Stay on Guard
Why do we have these brief safety talks? Why do we have to always think about safety?
One of the major reasons is that in order to be safe, you have to be alert. You must be on guard at all times. By talking about safety you develop and strengthen safe work habits.
One of the worst things that you can do is let your guard down by becoming preoccupied with other things. We all have personal problems that plague us to one degree or another—health, bills, the future—and perhaps our worry about these problems led to illness or fatigue.
Such preoccupation is a major factor in many on-the-job mishaps that are sometimes mistakenly labeled "freak accidents." When you become lost in thought, you are off guard. You’ve left your defenses down and are wide open for an accident. A blind or deaf person learns to compensate for the handicap by fine-tuning the other senses. When you are preoccupied, you are blind and deaf but don’t know it. You are unguarded.
But how do you guard against preoccupation? How, indeed, can you detect that preoccupation has reached the point, either in yourself or others, that you’re easy prey to hazards or hazardous conditions?
If we knew the answer to this, it would mean a major breakthrough in the field of safety. It would be nice to be able to take a reading of someone’s brain waves to see if they were lost in thought and open to an accident, but we don’t have that ability. So we must do the best we can.

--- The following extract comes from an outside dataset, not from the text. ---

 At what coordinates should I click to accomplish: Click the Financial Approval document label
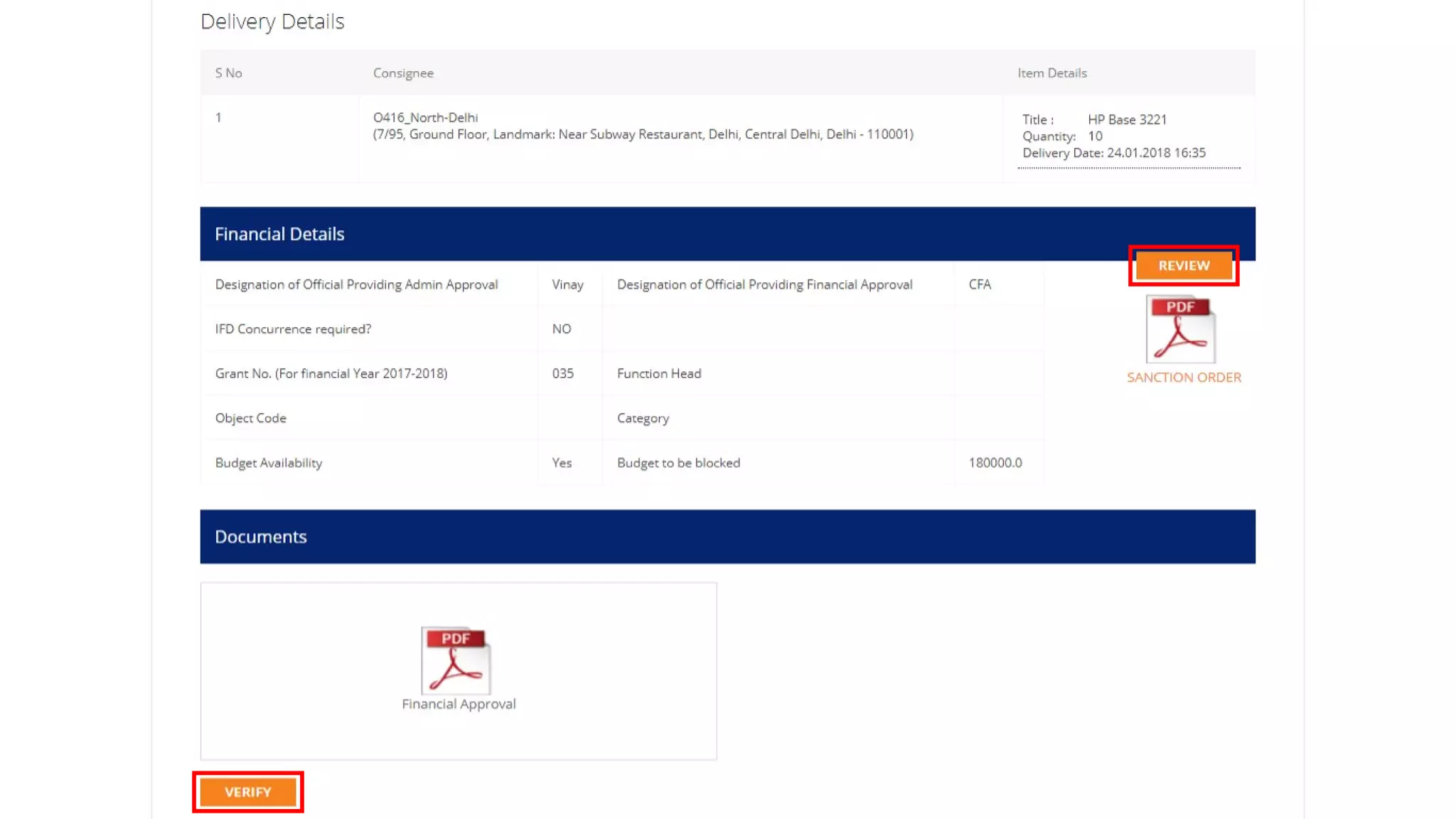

We do this by trying to make safety something that comes naturally to all of us, even when we are not consciously thinking about it. These safe work habits will then be so strong, that even if you become preoccupied at times, your safe habits will prevent you from having an accident.
Reducing the possibility of accidents that are caused by a preoccupied mind is a matter of preventive safety, and that’s one of the reasons we have talks like this one.